Sorry, baby parle d’une doctorante en littérature, Agnes, abusée par son directeur de thèse. Néanmoins, vous considérez qu’il s’agit d’un récit sur la guérison, et pas sur les violences sexuelles et sexistes en elles-mêmes. 

Eva Victor : Je voulais écrire quelque chose sur les années qui succèdent à un traumatisme, pas sur la violence en elle-même mais la tentative de guérison qui intervient après. Les années où l’on est dans une sorte de déni, animé du sentiment que la vie avance sans nous, et où on tente de donner du sens à ce qui s’est produit. Et je voulais écrire sur l’amitié et l’attachement sentimental qui permettent de traverser cette période difficile, avec amour et gratitude, envers les personnes qui sont capables de nous porter. Vraiment, je tenais beaucoup à raconter cette histoire, si personnelle pour moi, et il m’a fallu cinq ans pour le faire.  

On sent bien le côté personnel, d’autant plus que vous jouez vous-même le personnage principal. Était-ce prévu dès le départ ?

J’ai écrit le rôle pour moi, je lui ai donné une façon particulière de s’exprimer qui me parlait sur le plan personnel, et en même temps, c’est une femme que j’aspire à être. Elle est plus cash que moi et dit tout ce qu’elle pense, quitte à mettre les autres mal à l’aise, et c’est quelque chose que j’aimerais pouvoir faire. 

Et vous le faites avec beaucoup d’humour, ce qui demande beaucoup de tact.

L’humour est un mécanisme de défense, c’est certain. Je crois qu’il est important d’apporter du soulagement et des espaces de respiration au public pendant un tel film ; c’est aussi pour cela que je ne voulais pas montrer frontalement la scène de l’agression. C’est superflu, effrayant et cela fait dévier du message principal. J’utilise aussi la comédie pour me moquer de ceux qui détiennent le pouvoir ou qui sont cruels, cela peut être cathartique et fun parfois. 

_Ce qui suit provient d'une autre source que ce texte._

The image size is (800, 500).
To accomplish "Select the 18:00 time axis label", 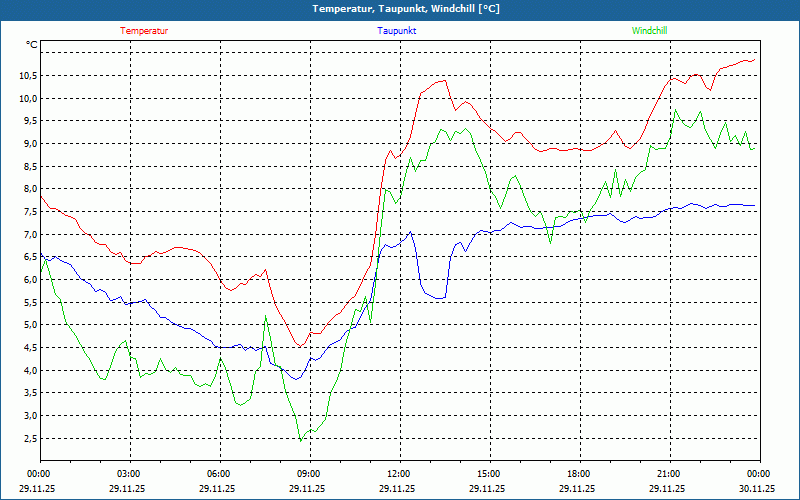I will (x=578, y=474).
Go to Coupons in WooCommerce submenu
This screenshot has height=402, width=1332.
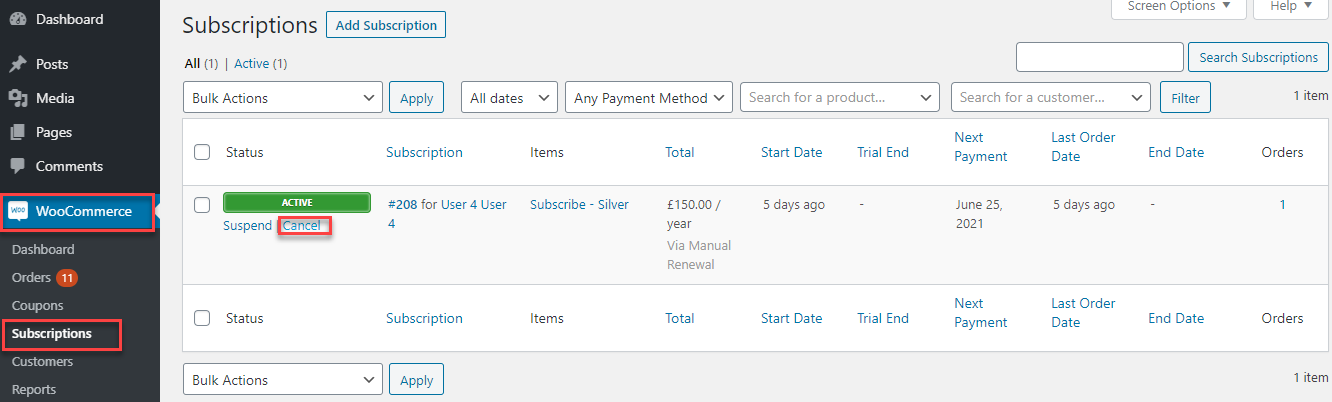[37, 305]
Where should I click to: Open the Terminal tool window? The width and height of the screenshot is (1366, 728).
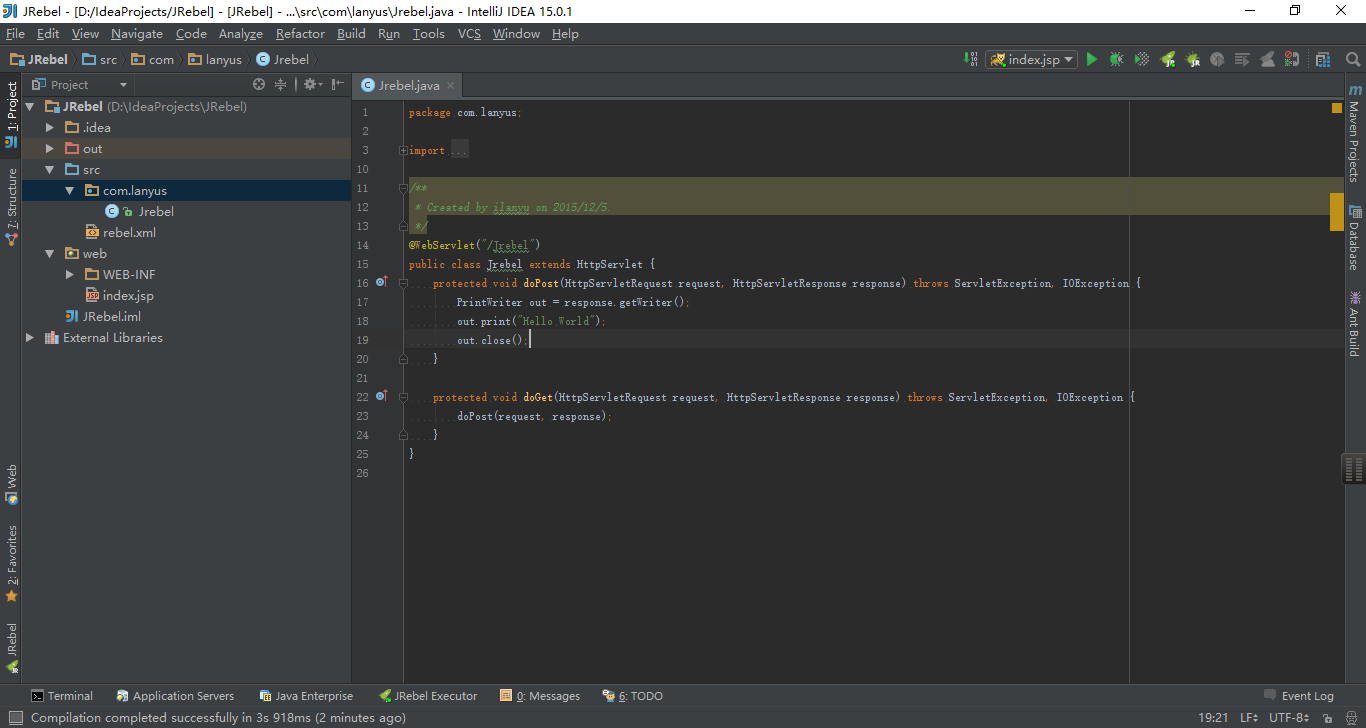[61, 696]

Vous avez aussi choisi de ne pas utiliser le mot « viol », sauf à deux reprises.

Chaque personne est différente et met les mots qu’iel veut sur son expérience. Ce mot-là est lourd de sens, et bien sûr, il doit l’être. Je voulais que ceux qui l’emploient ne soient pas ceux qui auraient dû l’employer.

Pourquoi ?

Cela montre l’insensibilité des institutions dont le but est précisément de gérer ces problèmes. Ses représentations ne sont pas toujours capables de comprendre les besoins de la personne prise en charge à ce moment-là, et le langage peut être très effrayant.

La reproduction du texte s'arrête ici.